Yılmaz Özdil
yozdil@sozcu.com.tr
19 Ağustos 2015
Sözcü
Haymatlos akıl öğretiyor
Sağlık bakanı Mehmet Müezzinoğlu, “cumhurbaşkanı yerine başkan seçmiş olsaydık, Türkiye bugünkü kaosu yaşamazdı” demiş.
Demek ki neymiş?
Rejim yanlışmış.
Mevcut rejimi beğenmeyen bu arkadaş… Yunan vatandaşıydı.
Gümülcine’de doğmuştu, tahsil yapmak için rejimini beğenmediği Türkiye Cumhuriyeti’ne geldi. “Medrese”den tasdikname getirmişti, bu belgeyle herhangi bir okula kaydolabilmesi mümkün değildi. Buna rağmen, rejimini beğenmediği Türkiye Cumhuriyeti, ona yardımcı oldu, “misafir öğrenci” statüsüyle, imam hatip lisesine kaydedildi.

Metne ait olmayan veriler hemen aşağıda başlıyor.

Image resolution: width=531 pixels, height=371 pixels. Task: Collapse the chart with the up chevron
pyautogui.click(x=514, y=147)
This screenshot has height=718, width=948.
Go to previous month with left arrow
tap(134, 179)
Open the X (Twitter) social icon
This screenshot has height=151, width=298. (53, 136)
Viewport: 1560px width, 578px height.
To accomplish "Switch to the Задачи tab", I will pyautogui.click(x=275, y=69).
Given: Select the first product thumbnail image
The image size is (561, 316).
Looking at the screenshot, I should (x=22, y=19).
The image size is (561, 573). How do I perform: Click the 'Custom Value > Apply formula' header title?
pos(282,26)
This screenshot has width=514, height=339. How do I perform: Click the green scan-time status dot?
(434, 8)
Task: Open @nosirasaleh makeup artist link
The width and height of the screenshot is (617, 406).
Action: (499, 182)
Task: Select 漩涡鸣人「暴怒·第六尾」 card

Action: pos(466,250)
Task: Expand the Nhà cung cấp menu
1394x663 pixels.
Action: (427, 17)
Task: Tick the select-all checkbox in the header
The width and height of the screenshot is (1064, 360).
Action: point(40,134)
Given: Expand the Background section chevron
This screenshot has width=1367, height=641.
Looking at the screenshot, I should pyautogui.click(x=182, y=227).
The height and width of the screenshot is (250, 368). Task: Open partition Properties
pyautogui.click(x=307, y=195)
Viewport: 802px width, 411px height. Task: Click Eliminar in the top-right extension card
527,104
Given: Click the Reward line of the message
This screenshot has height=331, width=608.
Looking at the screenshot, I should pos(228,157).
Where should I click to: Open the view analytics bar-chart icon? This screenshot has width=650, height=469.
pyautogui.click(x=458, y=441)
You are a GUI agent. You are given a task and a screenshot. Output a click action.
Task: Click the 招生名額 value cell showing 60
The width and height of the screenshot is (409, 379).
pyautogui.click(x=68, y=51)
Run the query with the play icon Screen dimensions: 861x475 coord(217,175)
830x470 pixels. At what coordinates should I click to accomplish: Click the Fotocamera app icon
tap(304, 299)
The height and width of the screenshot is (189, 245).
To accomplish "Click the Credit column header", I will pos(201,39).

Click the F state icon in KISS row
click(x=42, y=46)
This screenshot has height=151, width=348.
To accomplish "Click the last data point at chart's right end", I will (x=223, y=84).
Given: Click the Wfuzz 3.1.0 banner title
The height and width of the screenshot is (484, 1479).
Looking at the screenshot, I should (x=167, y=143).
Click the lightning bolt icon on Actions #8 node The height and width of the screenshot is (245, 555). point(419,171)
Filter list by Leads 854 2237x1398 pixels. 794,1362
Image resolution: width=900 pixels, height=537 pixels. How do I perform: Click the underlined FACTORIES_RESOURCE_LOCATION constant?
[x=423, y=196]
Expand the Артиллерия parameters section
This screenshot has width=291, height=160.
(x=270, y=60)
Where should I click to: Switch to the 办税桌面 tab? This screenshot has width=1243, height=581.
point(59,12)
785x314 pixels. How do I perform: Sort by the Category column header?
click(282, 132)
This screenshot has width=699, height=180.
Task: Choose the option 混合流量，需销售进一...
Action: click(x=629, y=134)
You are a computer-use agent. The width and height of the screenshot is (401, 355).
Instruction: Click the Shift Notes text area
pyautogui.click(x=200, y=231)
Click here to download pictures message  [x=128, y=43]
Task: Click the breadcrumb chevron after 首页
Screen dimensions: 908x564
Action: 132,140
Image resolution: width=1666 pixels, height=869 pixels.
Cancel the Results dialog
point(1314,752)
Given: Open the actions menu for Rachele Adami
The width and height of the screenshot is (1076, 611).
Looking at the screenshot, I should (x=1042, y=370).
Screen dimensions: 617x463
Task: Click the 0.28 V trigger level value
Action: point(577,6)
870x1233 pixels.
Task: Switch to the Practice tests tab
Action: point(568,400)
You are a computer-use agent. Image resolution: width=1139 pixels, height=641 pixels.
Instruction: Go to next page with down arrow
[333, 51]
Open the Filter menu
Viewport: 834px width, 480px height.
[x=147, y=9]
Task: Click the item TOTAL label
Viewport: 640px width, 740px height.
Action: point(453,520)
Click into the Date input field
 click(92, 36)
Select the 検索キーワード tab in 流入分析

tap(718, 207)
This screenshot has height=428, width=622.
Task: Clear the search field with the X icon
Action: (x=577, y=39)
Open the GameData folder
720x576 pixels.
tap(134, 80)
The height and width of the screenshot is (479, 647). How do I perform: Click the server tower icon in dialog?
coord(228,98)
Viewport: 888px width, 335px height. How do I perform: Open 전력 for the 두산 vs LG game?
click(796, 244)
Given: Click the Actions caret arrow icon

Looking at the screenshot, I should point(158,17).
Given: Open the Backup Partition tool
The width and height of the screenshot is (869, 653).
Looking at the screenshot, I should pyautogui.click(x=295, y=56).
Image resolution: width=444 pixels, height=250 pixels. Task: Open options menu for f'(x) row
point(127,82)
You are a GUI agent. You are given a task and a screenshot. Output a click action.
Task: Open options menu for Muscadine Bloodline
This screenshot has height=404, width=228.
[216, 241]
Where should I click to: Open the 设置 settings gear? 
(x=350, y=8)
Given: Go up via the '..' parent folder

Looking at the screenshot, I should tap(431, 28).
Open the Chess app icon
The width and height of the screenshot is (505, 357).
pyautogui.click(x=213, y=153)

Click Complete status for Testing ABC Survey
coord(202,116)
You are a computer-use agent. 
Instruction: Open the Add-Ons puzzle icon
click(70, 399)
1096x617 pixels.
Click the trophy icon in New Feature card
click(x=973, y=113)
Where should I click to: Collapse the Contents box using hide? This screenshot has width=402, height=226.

Liseyi bitirince, anca, Atatürk Üniversitesi ziraat fakültesi zooloji bölümünü kazanabildi. Gel gör ki… Rejimini beğenmediği Türkiye Cumhuriyeti, onun gibilere büyük bir imkan sağladı. “Yabancı uyruklular sınavı”na girdi, hampadan, İstanbul Üniversitesi Cerrahpaşa Tıp Fakültesi’ne yazıldı. Rejimini beğenmediği Türkiye Cumhuriyeti, özbeöz Türkiye doğumlulara haksız rekabet yaratıp, yabancı uyruklulara bu avantajı sağlamasaydı, cerrahpaşa’yı rüyasında bile göremezdi. Rejimini beğenmediği Türkiye Cumhuriyeti, onu hekim yaptı.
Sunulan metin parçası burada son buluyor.